Александр Панкратов-Черный: «Без любви я ничего бы не добился»

Знаменитый актер бросил снимать кино, зато всю жизнь не переставал писать стихи

Добродушное выражение широкого скуластого лица, улыбка, прячущаяся под жесткой щеточкой усов и при этом довольно колючий взгляд – пока не расположился к собеседнику – таким предстал передо мной народный артист России Александр Панкратов-Черный. Бешеную популярность дали ему роли в фильмах «Мы из джаза», «Зимний вечер в Гаграх», «Где находится нофелет»… А всего киноролей у Панкратова-Черного перевалило за две сотни.
- Александр Васильевич, в последнее время вы зачастили в Питер…
- Люблю этот город.

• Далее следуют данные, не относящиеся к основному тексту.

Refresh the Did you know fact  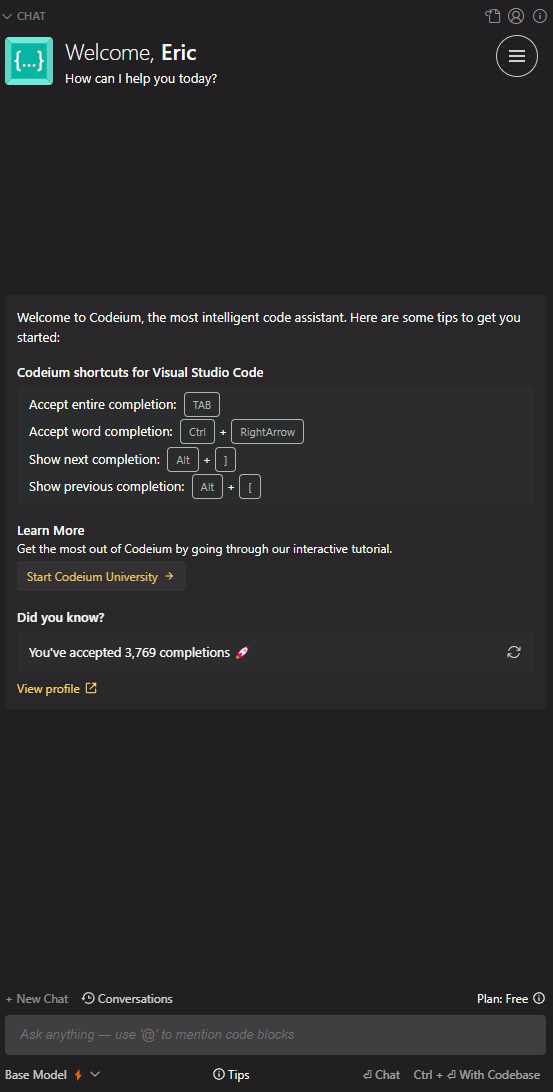[x=514, y=653]
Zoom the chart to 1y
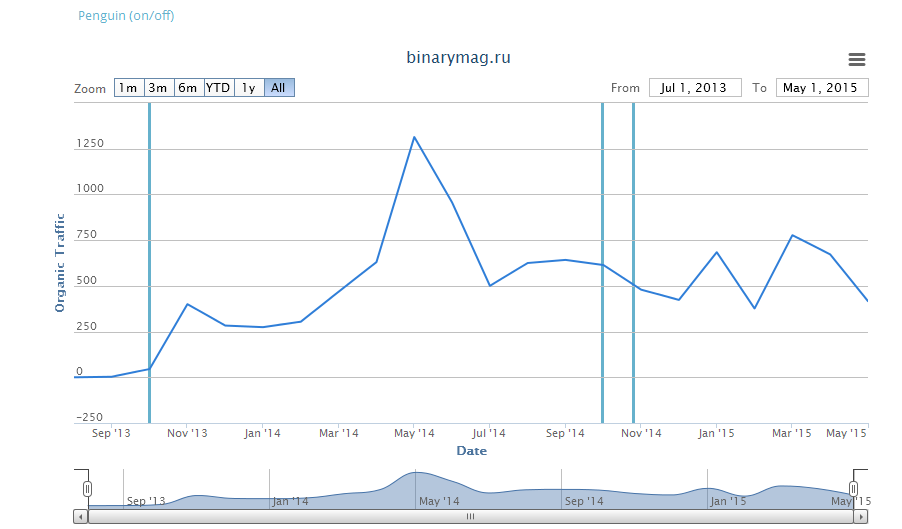Screen dimensions: 902x529 point(249,88)
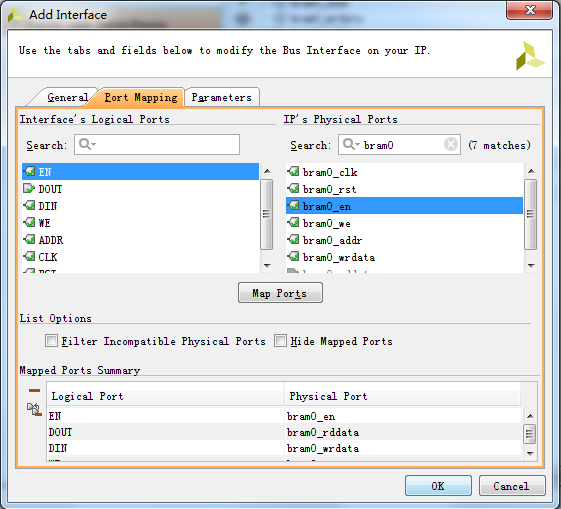The image size is (561, 509).
Task: Open the physical ports search magnifier dropdown
Action: tap(351, 145)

А сейчас играю тут в нескольких театральных антрепризах. Почти 40 лет не выходил на сцену, а теперь будто в юность вернулся, когда мечтал о театре и цирке. Получаю удовольствие от общения с прекрасными артистами – Ниной Усатовой, Игорем Скляром. Выхожу к зрителям в спектакле «Любовь не картошка» - на пару с Александром Михайловым играем человека, прожившего нелегкую жизнь, во флоте служившего – простого мужика. По этому случаю, как видите, тельняшка на мне. Не перепутал - свою надел? А то однажды тельняшку Михайлова напялил – так она мне совсем не по размеру – но, может, даже и смешнее получилось …Мне очень дорога работа в спектакле по пьесе прекрасной петербургской актрисы Киры Крейлис-Петровой «Надоело бояться». 6 ноября мы сыграем в Питере его во второй раз. И уже несколько раз спектакль показывали в других городах, возили на фестиваль «Амурская осень». Речь там про стариков, про людей, переживших блокаду, про изломанные эпохой Ленина и Сталина судьбы. Удивительно, что много молодых приходят за кулисы за автографами и говорят, что тема тронула их.

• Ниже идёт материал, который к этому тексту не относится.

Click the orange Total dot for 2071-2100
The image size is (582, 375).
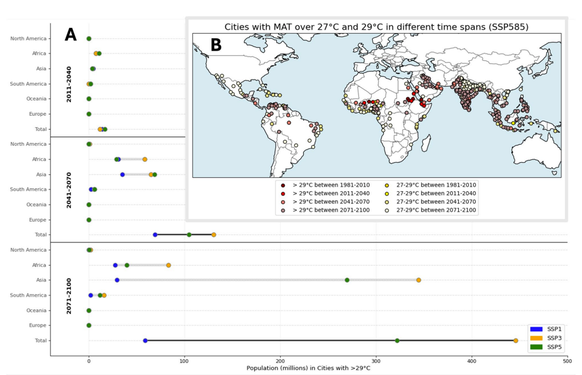516,340
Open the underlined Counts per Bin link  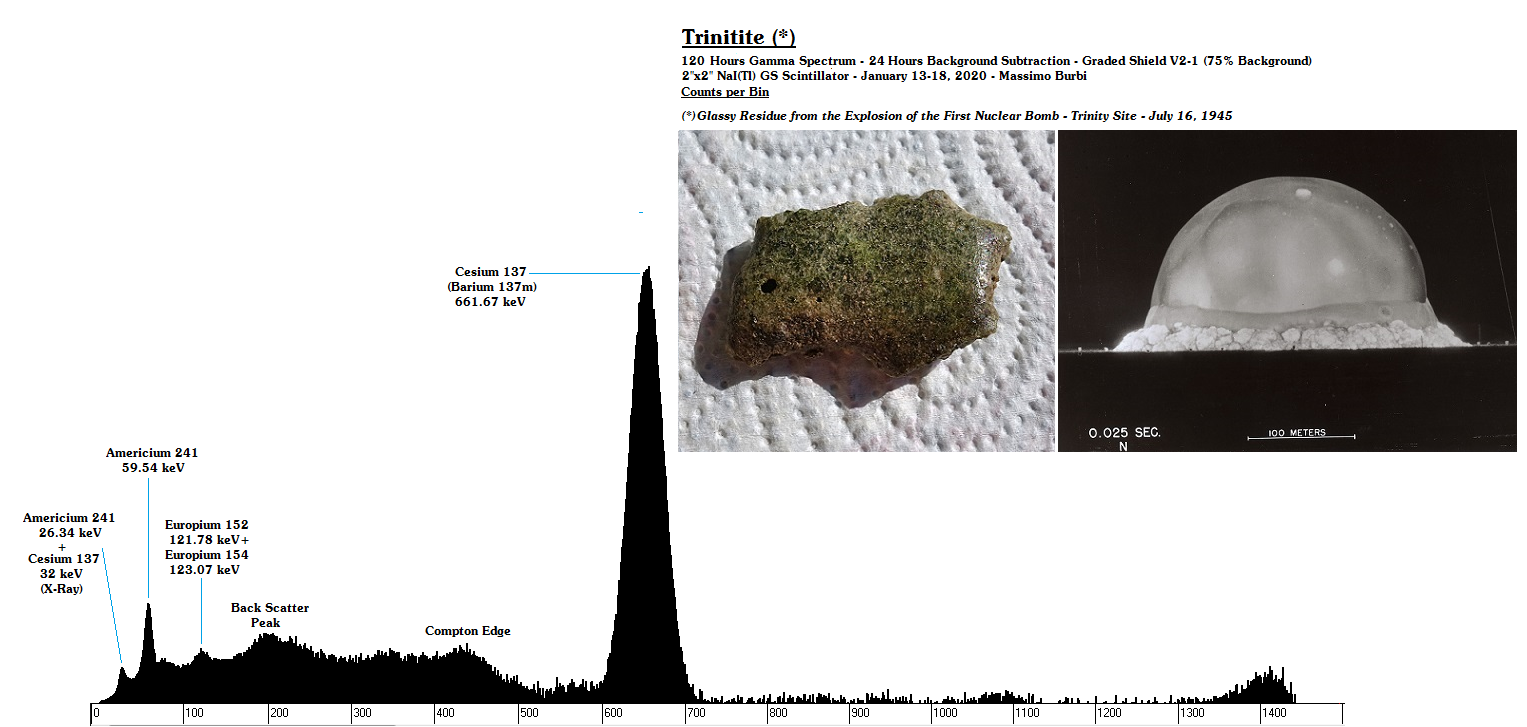[725, 92]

- Сталин, Ленин… Как вы относитесь к тому, что в Москве на станции Курская золотыми буквами воссоздали слова гимна Советского Союза, где славится и Ленин, и Сталин? Не усматриваете в этом опасности возврата к старому?
- Многие мои родные были репрессированы при Сталине, в том числе и мой отец. У нас четыре поколения в царской охране служили, это не могли не припомнить в сталинские времена. И, тем не менее, я бы не стирал золотые буквы про наших вождей. Потому что это история. Если сейчас все это убирать, уничтожать, это наоборот будет вызывать нездоровый интерес подрастающего поколения. Пусть в метро эти красота и роскошь напоминают, что было время палачей, время казненных, что замешано наша история на крови человеческой.
- Но часто станции метро строились на местах, где стояли церкви. Тогда получается, что надо и предыдущую историю восстанавливать – сами церкви?..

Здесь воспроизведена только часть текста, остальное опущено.